§ What the task asks:
Reproduce the article about Student Conservation Association interns at national wildlife refuges word for word, from start to finish.

§ Source text:
----

Student Conservation Association intern Joshua McBee worked with the Sewee Association/Sewee Visitor Center, part of Cape Romain National Wildlife Refuge in South Carolina. (Ashley Hansen)
By Aaron Shwom
Almost every weekend last summer at Back Bay National Wildlife Refuge in the heart of Virginia Beach, VA, Student Conservation Association (SCA) intern Sandra Jones, a biochemistry major at Spelman College, planned, organized and delivered formal interpretive programs about threatened loggerhead sea turtles, which generally deposit two to eight nests there each year. She focused her programs on the turtles’ lifecycle and migratory and nesting patterns and on the refuge’s monitoring and protection program.
When she wasn’t making that direct contact, she was revitalizing visitor center displays that brought visitors back into the visitor center, where they could get more information about the refuge.
On June 1, Gabe Harper, a psychology major at Morehouse College, took her place, helping with interpretation and environmental education planning and implementation. Harper joined SCA because he has “always had a love for wildlife and things outside and I thought it would be a good experience since I’ve never left Georgia.”

----

§ Data for review:
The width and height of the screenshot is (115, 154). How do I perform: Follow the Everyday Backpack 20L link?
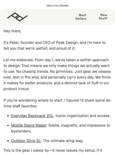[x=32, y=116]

----

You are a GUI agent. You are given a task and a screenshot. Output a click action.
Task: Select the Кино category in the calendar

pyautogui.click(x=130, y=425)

----

§ Answer box:
Student Conservation Association intern Joshua McBee worked with the Sewee Association/Sewee Visitor Center, part of Cape Romain National Wildlife Refuge in South Carolina. (Ashley Hansen)
By Aaron Shwom
Almost every weekend last summer at Back Bay National Wildlife Refuge in the heart of Virginia Beach, VA, Student Conservation Association (SCA) intern Sandra Jones, a biochemistry major at Spelman College, planned, organized and delivered formal interpretive programs about threatened loggerhead sea turtles, which generally deposit two to eight nests there each year. She focused her programs on the turtles’ lifecycle and migratory and nesting patterns and on the refuge’s monitoring and protection program.
When she wasn’t making that direct contact, she was revitalizing visitor center displays that brought visitors back into the visitor center, where they could get more information about the refuge.
On June 1, Gabe Harper, a psychology major at Morehouse College, took her place, helping with interpretation and environmental education planning and implementation. Harper joined SCA because he has “always had a love for wildlife and things outside and I thought it would be a good experience since I’ve never left Georgia.”